▶ [QUESTIONS ON THE MATERIAL]:
1. Could you set down, word for word, the stretch of the Judith Tukahirwa biography from "Judith Tukahirwa Tumusiime" through "and security agencies."?
2. What reason does the Judith Tukahirwa biography give for her resignation from the Kampala Capital City Authority? Answer in one to three sentences.
3. Would you carry on the Judith Tukahirwa biography from the point where it stops?

▶ [TEXT SEGMENT]:

* * * * * * *

- Born: 1970 (age 55–56) Uganda
- Citizenship: Uganda
- Education: Makerere University (Bachelor of Science Education) (Master of Science in Environment and Natural Resources) Wageningen University (Doctorate in Urban Sanitation and Solid Waste Management) Harvard University Executive Education
- Occupations: Environmental scientist and management executive
- Years active: 1998 – present
- Known for: Expertise in water and sanitation
- Title: Deputy executive director Kampala Capital City Authority
- Spouse: Edmund Tumusiime

= Judith Tukahirwa =

Ugandan environmental scientist

Judith Tukahirwa Tumusiime (née Judith Tukahirwa) is a Ugandan environmental scientist, water and sanitation consultant, and former management executive. She is the immediate past deputy executive director of the Kampala Capital City Authority (KCCA). She was appointed to that position in December 2012. She resigned on 31 October 2016, citing interference from politicians and security agencies.

==Background and education==
She was born in Uganda circa 1970. Tukahirwa attended the Shimoni Primary School in the city centre at that time and Trinity College Nabbingo for her O-Level and A-Level studies. She studied at Makerere University, where she obtained a Bachelor of Science Education in biology and chemistry. Later, she obtained a Master of Science in environment and natural resources, also from Makerere. Her doctorate in urban sanitation and solid waste management was obtained from Wageningen University in the Netherlands. The subject of her doctoral thesis was about the role of civil society organizations in urban sanitation and solid waste management in cities within East Africa. Later, she received executive training from the John F. Kennedy School of Government at Harvard University.

* * * * * * *

Dataset entries:

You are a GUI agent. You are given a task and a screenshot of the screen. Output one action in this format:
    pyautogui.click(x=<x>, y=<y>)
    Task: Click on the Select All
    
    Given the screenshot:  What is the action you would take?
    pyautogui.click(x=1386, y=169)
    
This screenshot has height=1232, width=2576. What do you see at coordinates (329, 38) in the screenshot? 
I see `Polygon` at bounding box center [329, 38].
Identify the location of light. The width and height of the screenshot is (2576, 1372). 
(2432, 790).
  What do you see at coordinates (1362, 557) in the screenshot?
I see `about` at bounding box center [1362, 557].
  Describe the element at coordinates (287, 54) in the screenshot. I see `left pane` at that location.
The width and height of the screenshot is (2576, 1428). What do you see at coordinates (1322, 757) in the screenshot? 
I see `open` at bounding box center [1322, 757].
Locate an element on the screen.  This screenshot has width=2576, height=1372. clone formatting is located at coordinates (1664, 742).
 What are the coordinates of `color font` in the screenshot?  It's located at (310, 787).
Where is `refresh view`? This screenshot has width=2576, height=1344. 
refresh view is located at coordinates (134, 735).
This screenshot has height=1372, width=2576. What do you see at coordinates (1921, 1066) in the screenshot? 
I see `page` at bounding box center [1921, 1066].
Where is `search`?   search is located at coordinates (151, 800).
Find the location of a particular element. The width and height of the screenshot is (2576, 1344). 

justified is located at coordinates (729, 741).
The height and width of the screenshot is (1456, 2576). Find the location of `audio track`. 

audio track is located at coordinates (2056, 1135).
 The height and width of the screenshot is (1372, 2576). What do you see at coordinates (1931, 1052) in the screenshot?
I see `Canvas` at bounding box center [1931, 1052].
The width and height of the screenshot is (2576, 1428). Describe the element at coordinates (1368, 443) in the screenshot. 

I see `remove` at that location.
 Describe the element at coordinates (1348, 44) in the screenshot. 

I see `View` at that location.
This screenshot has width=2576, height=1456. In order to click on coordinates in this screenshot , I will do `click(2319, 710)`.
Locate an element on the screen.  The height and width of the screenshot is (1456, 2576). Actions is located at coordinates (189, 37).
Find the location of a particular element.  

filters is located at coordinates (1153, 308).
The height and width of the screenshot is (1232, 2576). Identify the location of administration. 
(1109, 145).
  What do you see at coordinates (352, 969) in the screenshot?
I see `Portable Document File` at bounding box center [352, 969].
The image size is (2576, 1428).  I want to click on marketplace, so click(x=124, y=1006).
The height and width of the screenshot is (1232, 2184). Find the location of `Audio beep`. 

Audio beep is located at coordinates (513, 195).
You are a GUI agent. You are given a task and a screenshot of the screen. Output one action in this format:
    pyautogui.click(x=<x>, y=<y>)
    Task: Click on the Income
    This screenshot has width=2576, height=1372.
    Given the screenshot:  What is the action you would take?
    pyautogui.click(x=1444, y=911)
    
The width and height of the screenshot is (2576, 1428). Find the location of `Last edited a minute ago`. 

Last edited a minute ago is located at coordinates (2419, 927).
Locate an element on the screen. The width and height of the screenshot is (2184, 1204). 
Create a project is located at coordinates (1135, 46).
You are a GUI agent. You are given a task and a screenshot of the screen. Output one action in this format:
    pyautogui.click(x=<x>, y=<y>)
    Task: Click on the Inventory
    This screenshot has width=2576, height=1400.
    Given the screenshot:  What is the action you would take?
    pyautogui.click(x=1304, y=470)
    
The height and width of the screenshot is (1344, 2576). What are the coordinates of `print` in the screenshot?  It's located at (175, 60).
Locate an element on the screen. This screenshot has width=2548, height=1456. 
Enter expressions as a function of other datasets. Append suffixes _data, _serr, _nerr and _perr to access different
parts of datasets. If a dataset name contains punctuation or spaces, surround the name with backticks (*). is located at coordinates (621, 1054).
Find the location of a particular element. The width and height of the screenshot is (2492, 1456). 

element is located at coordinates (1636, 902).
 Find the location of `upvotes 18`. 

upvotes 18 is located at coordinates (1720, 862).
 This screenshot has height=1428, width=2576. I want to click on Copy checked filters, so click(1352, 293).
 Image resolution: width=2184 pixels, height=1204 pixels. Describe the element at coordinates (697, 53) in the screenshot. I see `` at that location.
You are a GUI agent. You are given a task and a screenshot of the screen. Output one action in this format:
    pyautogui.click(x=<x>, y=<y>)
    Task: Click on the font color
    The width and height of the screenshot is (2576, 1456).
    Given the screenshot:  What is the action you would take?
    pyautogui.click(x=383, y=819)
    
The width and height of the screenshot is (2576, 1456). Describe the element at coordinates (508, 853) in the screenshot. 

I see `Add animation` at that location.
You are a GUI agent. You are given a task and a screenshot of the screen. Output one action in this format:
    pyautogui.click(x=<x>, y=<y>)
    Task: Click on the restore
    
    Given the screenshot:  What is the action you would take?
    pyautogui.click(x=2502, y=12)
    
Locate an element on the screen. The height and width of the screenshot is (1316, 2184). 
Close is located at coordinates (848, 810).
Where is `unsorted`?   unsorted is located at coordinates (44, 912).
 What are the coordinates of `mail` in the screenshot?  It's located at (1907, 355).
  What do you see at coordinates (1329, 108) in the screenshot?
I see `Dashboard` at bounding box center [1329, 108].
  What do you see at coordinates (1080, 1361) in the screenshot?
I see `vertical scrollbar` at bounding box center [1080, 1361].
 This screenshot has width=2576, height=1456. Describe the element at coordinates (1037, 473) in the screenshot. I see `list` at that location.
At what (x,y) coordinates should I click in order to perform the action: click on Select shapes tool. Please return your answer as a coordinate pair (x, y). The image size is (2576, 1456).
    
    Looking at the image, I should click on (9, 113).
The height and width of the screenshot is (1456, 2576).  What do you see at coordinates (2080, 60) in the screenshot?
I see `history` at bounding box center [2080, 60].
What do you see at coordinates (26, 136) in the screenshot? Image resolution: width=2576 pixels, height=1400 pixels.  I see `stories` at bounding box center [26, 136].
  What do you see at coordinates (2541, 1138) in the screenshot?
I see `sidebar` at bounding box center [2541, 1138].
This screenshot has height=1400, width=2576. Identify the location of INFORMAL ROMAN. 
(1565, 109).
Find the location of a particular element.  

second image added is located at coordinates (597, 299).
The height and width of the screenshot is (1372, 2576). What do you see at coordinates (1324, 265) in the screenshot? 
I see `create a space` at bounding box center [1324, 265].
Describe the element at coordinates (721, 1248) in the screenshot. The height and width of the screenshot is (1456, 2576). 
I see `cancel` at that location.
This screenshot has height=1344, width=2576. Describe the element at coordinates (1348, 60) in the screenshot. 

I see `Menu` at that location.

* * * * * * *

▶ [SOLVED PROBLEMS]:
1.
Judith Tukahirwa Tumusiime (née Judith Tukahirwa) is a Ugandan environmental scientist, water and sanitation consultant, and former management executive. She is the immediate past deputy executive director of the Kampala Capital City Authority (KCCA). She was appointed to that position in December 2012. She resigned on 31 October 2016, citing interference from politicians and security agencies.

2. She resigned on 31 October 2016, citing interference from politicians and security agencies.

3.
==Career==
In 1998, she started teaching biology and chemistry at St. Mary's College Kisubi. Following her doctoral studies, she worked as a researcher on the Lake Victoria Environment Project in the Uganda Ministry of Lands and Urban Development, sponsored by the World Bank. Her initial involvement with KCCA was when she was hired as a consultant on solid waste management. Later, she was appointed acting director of public health and environment. In December 2012, President Yoweri Museveni appointed her deputy executive director of the KCCA. In October 2016, she resigned from that position.

==Other responsibilities==
She is married to architect Edmund Tumusiime and together are the parents of four children. Tukahirwa also serves a member of the board of directors of the National Water and Sewerage Corporation, Uganda's largest water and sanitation utility.